Form 10-K for the Fiscal Year Ended December 31, 2015

Management’s Discussion and Analysis of Financial Condition and Results of Operations, page 48

Critical Accounting Policies, page 63

1.
We note your disclosure on page 21 stating “If the prices of oil and natural gas continue at current levels or decline further, our operations, financial condition and level of expenditures for the development of oil and natural gas reserves may be materially and adversely affected.” Further, you state “…lower oil and natural gas prices may reduce the amount of oil and natural gas that we can produce economically. This may result in our having to make substantial downward adjustments in our estimated proved reserves.”

500 West Texas, Suite 1200, Midland, Texas, tel. (432) 221-7400/diamondbackenergy.com

United States Securities and Exchange Commission
May 9, 2016
Page 2

On page 26 you state had you used more recent commodity prices in estimating your reserves, without giving effect to any acquisition or development activities executed in 2016, your proved reserve volumes would have been further reduced due to economic limits.

Given the foregoing information and the MD&A disclosure requirements in Item 303 of Regulation S-K, pertaining to the reasonably possible material effects associated with known trends and uncertainties, please expand your disclosure to quantify the reasonably possible near-term changes to the carrying value of your oil and natural gas properties, proved reserves and development plans if commodity prices remain at low levels, including a discussion of all the key factor assumptions that you use in quantifying your estimates.

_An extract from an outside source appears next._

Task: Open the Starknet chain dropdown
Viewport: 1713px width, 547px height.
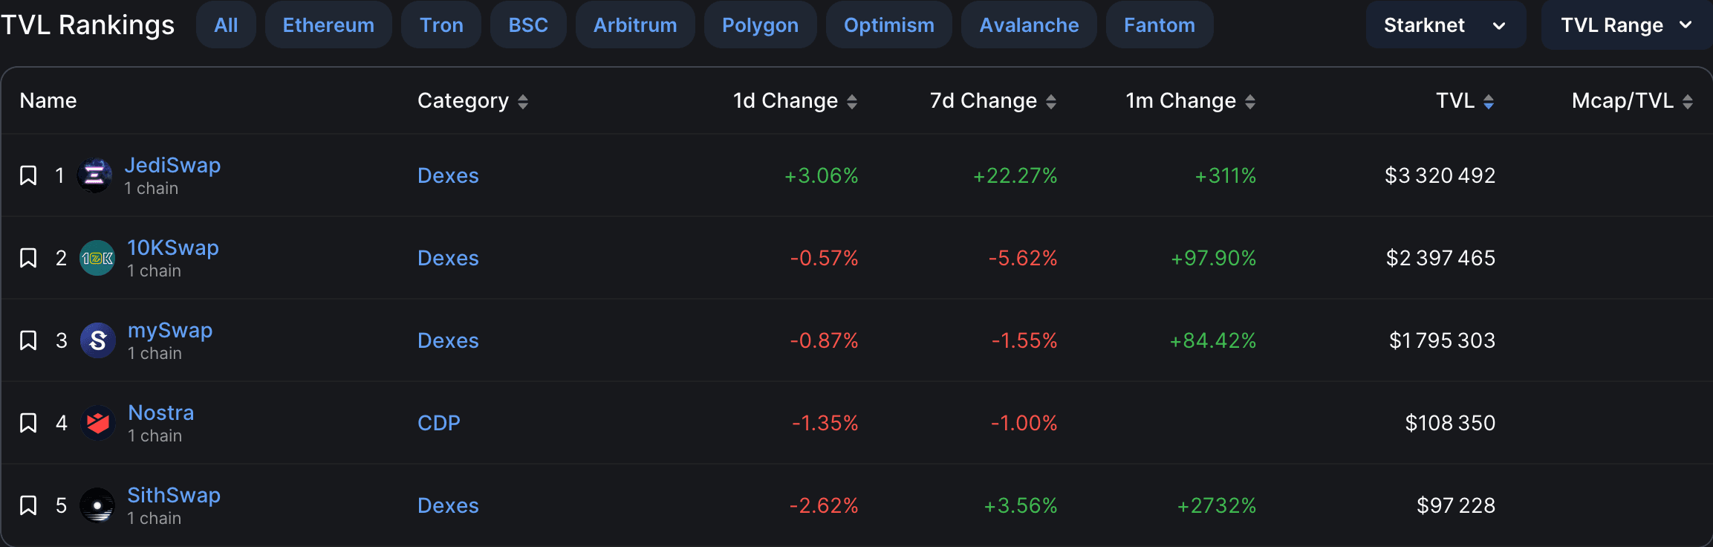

Please refer to FRC §§ 501.12.a, 501.12.b.3, and 501.14 (Sections III.A, III.B.3, and V of SEC Release Nos. 33-8350; 34-48960; FR-72), for guidance on disclosing the reasonably likely effects of trends and uncertainties as it pertains to the content and focus of MD&A and critical accounting estimates.

Response: The Company acknowledges the Staff’s comment and believes that it adequately disclosed the reasonably possible material effects associated with known trends and uncertainties as they relate to the impact of the lower commodity price environment on the Company’s reserves, development plans and operations, all in compliance with Item 303 of Regulation S-K.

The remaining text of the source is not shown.